Short problem A:
Below the comment thread there are some records. Reproduce, word for word, the lines of those records from the line containing "Given: Click the" through the last line of the records, both ends included, and leave the pictures out.
━━━━━━━━━━━━━━━━
Great article, David.

Reply to  Editor of the Fabius Maximus website
April 7, 2016 12:14 am

Editor RCP 8.5 is clearly designed to cause fear, nothing more.
With nuclear the worst case scenarios are possible, if not probable, but RCP 8.5 scenarios are science fiction, they are not based on any scientific findings, they are imaginary doomsday predictions akin to Mayan calendar misconceptions.
Just because the scaremongering is wrapped up in a scientific cloak, that doesn’t make it any less junk science. It is crystal ball gazing a terrible future, there are enough fictional shows and books on that already, 8.5 won’t be winning any emmy awards.
To be valid RCP 8.5 would need to have some relevance in order to consider policy based on it’s results, fudging models to produce results with parameters that have no bearing on the real physical world is pointless. One must assume this is exactly what is needed for the media and environmentalists to scare everyone. After all, the likes of the Granuiad NYT AP focus on these 8.5 results as do most of rest of the liberal media.
It’s not science

Don K
Reply to  Editor of the Fabius Maximus website
April 7, 2016 6:18 am

NIghtmarish scenarios are perfectly appropriate for many situations. If you’re building a bridge, you want to imagine the worst possible simultaneous traffic, wind, snow, etc loads then add some margin. But David is right. You do NOT want to (mis)represent the worst case as typical or likely. Unless it is. Which isn’t remotely true of RCP8.5

Reply to  Editor of the Fabius Maximus website
April 7, 2016 2:51 pm

OK so we might as well predict what gravitational waves two super massive unicorns would create as they rotated around each other.
It is so far removed from reality that it is actually pointless and serves no other purpose than fodder for social engineering, that is what we ARE seeing with the media and environmentalists and politicians, they are striving to indoctrinate the next generations and have no interest in debating the current generations engaged in questioning the assumptions.
I dont mean it is far removed from reality because of the model’s output. Absolutely not. The scenario encapsulates so much BS from assumptions, ignorance of observational trends, rational action on big and apparent dangers, and then there is the data sets, the models, the potential for bias, did I mention the assumptions.
━━━━━━━━━━━━━━━━
Short problem B:
Copy the comment thread word for word, from "With nuclear the" through "Mayan calendar misconceptions.", inclusive.
━━━━━━━━━━━━━━━━
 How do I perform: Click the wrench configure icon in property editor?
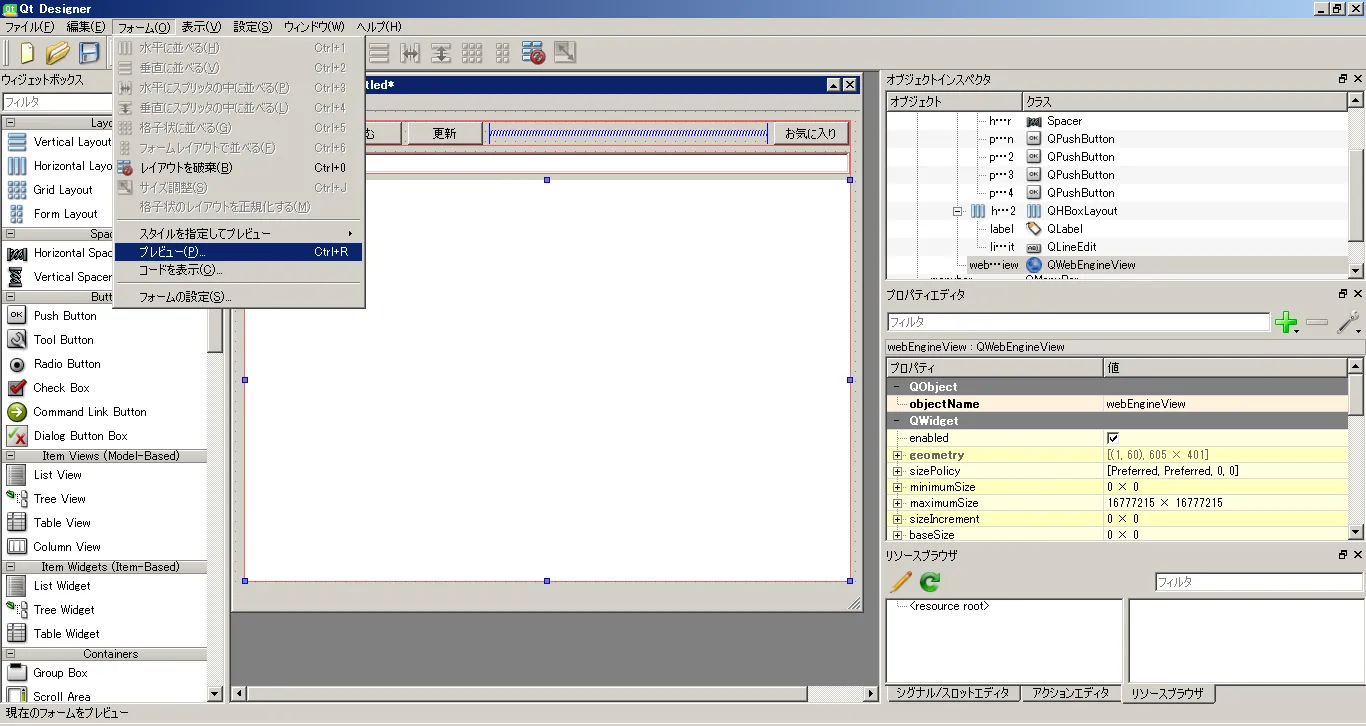1347,322
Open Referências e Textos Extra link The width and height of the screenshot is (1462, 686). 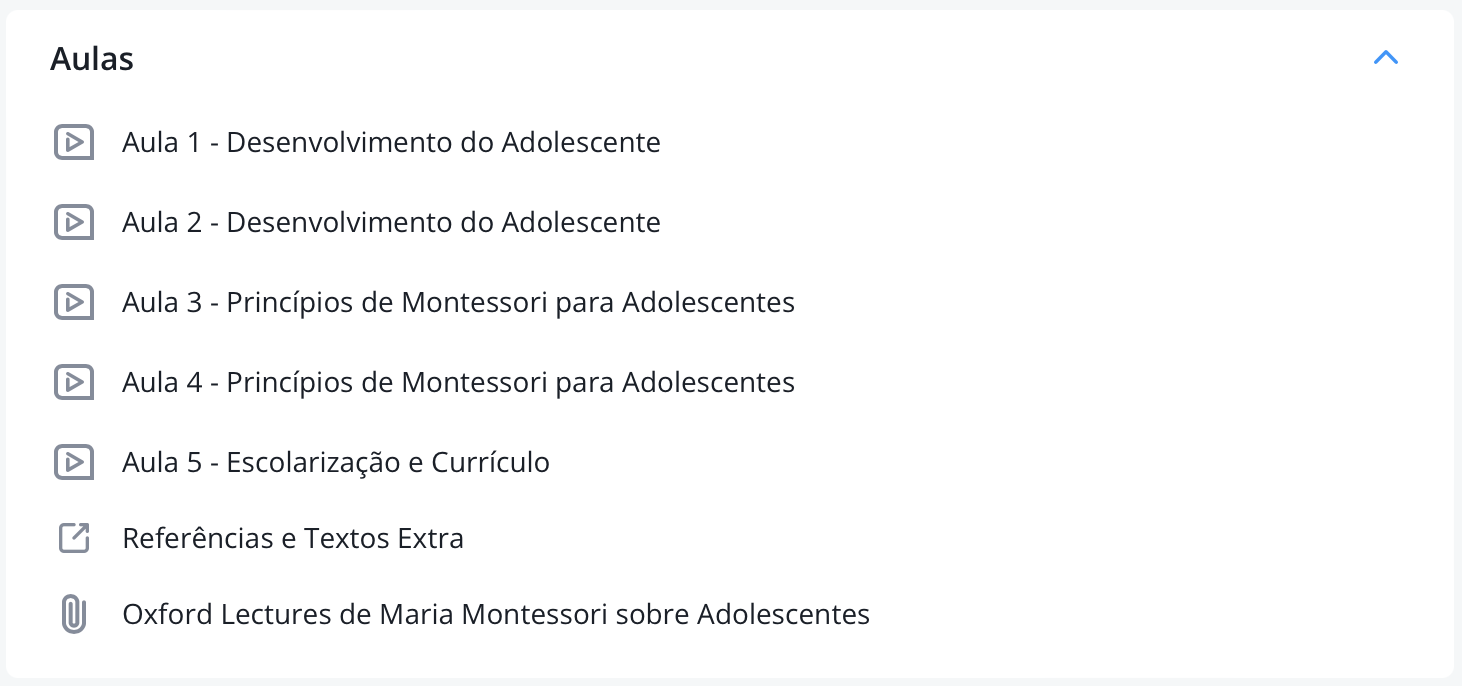pos(293,539)
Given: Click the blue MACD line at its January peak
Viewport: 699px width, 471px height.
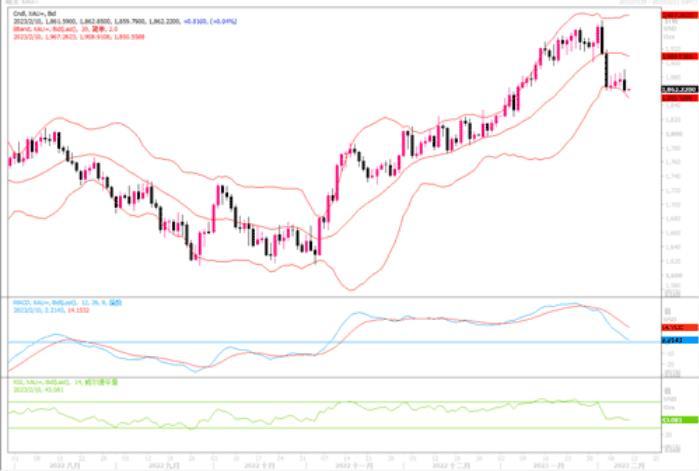Looking at the screenshot, I should pos(575,304).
━━━━━━━━━━━━━━━━
Complete output A:
Given: Click the blue MACD line at its January peak
Viewport: 699px width, 471px height.
Looking at the screenshot, I should pos(575,304).

Complete output B:
With nuclear the worst case scenarios are possible, if not probable, but RCP 8.5 scenarios are science fiction, they are not based on any scientific findings, they are imaginary doomsday predictions akin to Mayan calendar misconceptions.